The problem =
Reproduce the entries below word for word, from the line with "Open the user profile account icon" through the end of the entries. Leave the pictures out of your answer.

Data extract =
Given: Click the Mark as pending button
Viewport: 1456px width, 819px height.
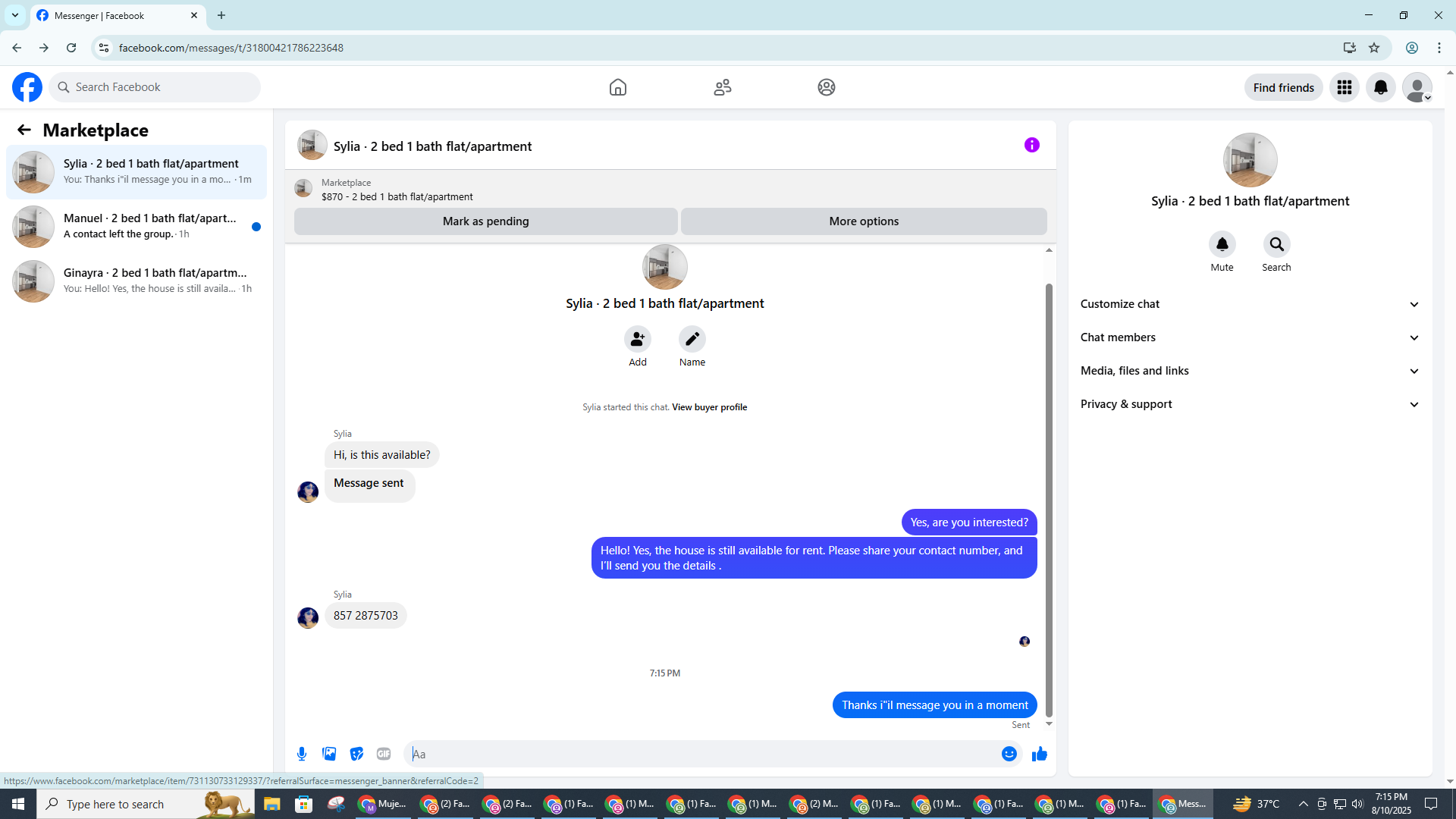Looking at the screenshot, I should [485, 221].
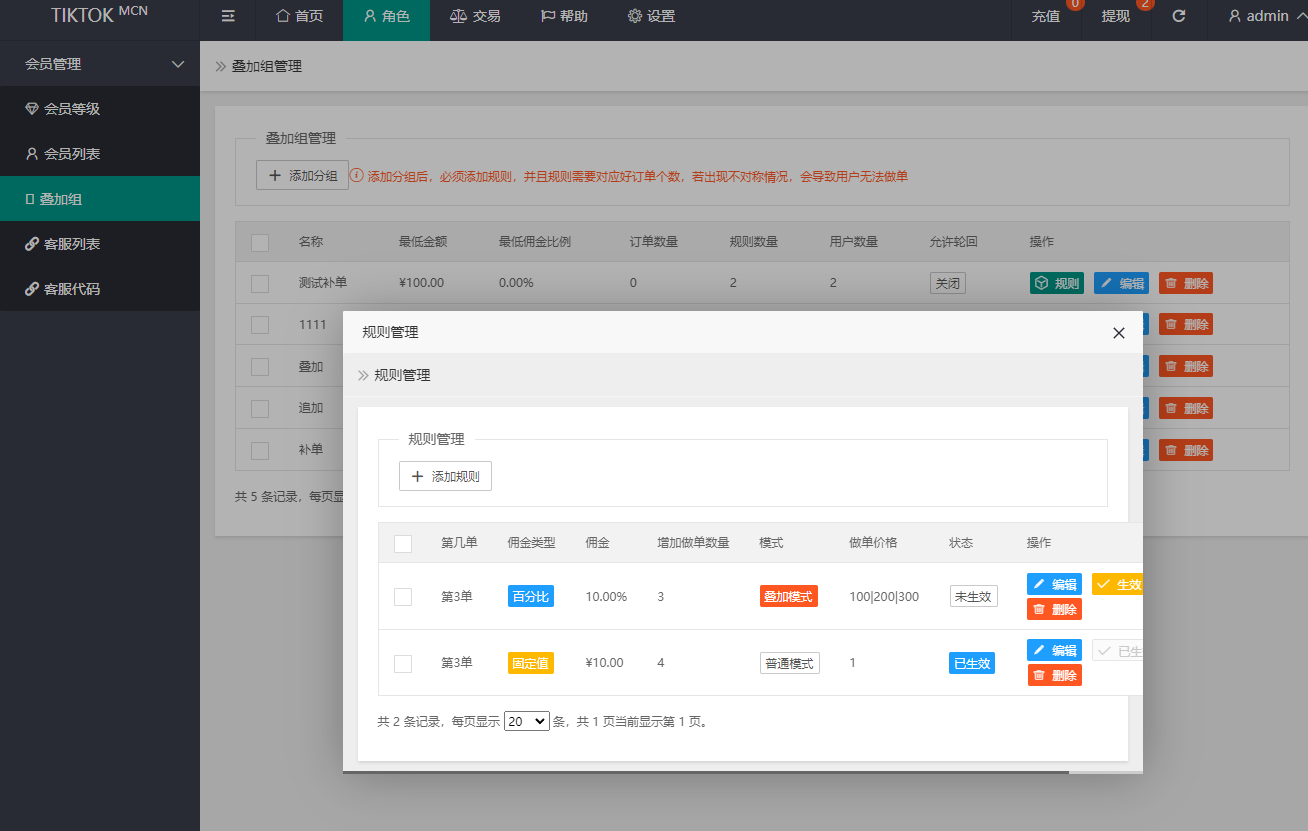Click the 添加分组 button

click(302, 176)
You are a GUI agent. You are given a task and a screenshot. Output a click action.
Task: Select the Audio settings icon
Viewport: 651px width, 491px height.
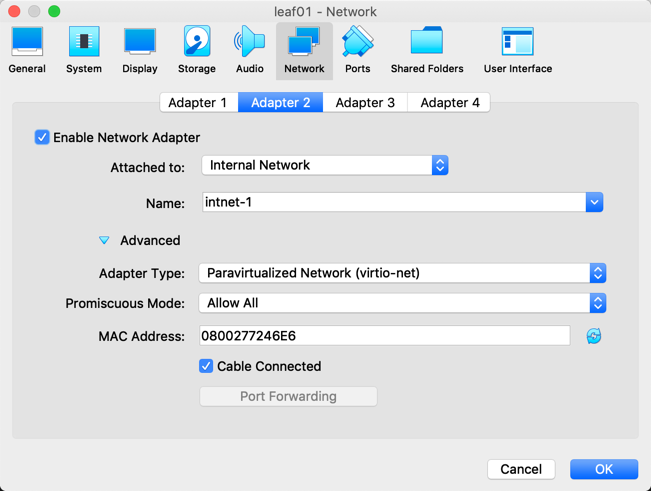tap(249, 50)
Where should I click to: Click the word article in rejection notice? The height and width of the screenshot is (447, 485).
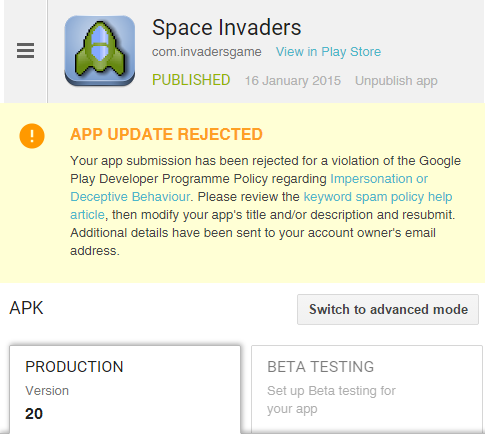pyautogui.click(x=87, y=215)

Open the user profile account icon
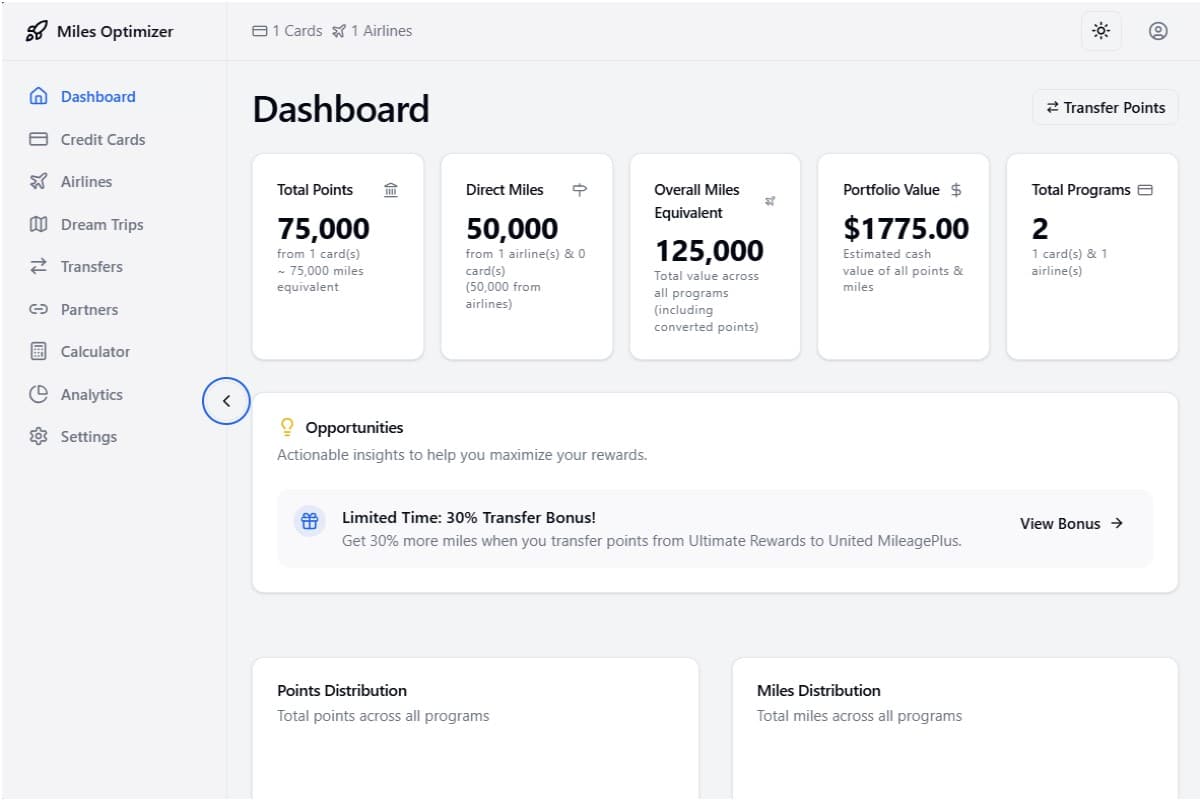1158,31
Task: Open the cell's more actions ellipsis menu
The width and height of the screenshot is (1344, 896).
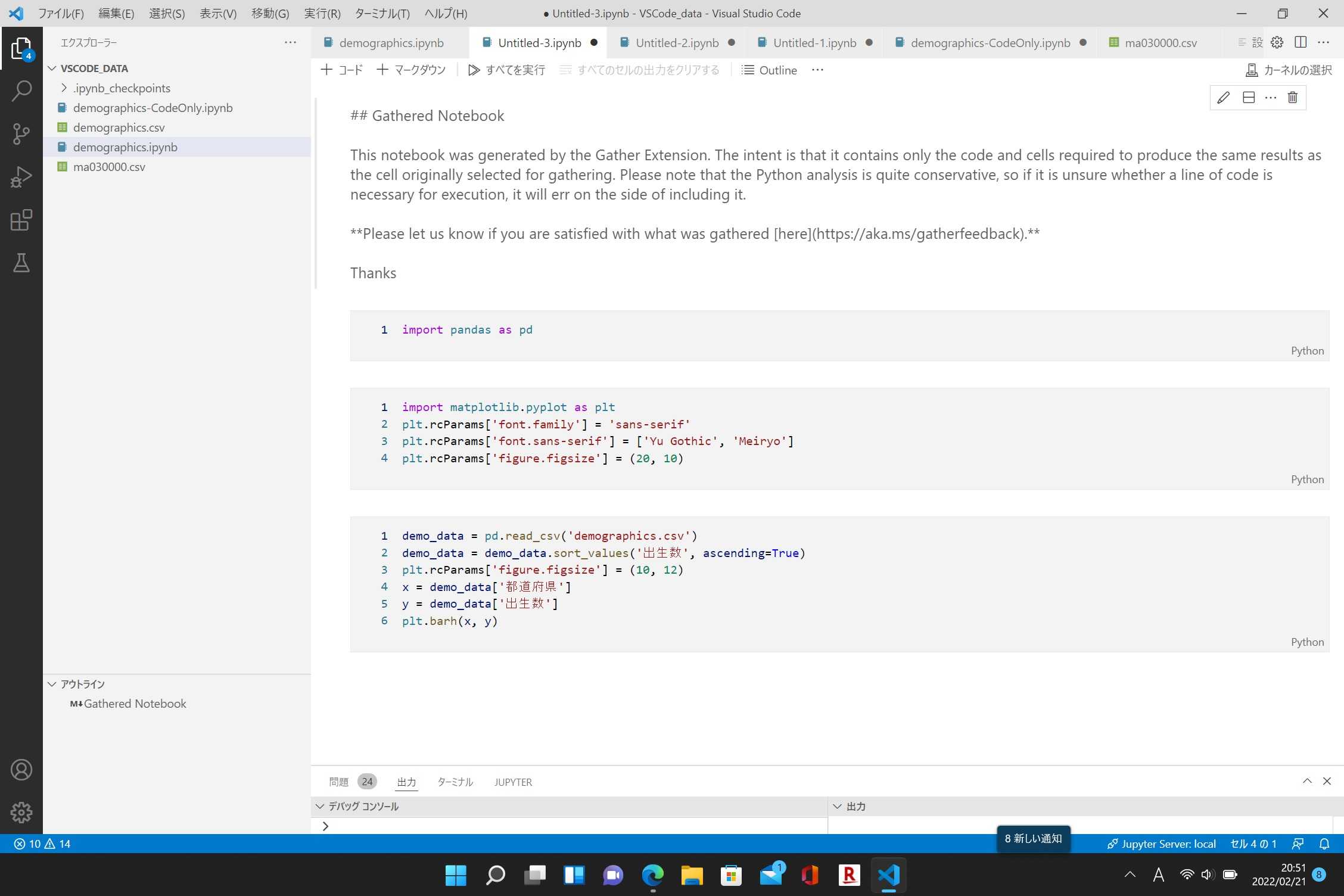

The reply =
Open the user profile account icon
1158,31
Task: Open the cell's more actions ellipsis menu
The width and height of the screenshot is (1344, 896).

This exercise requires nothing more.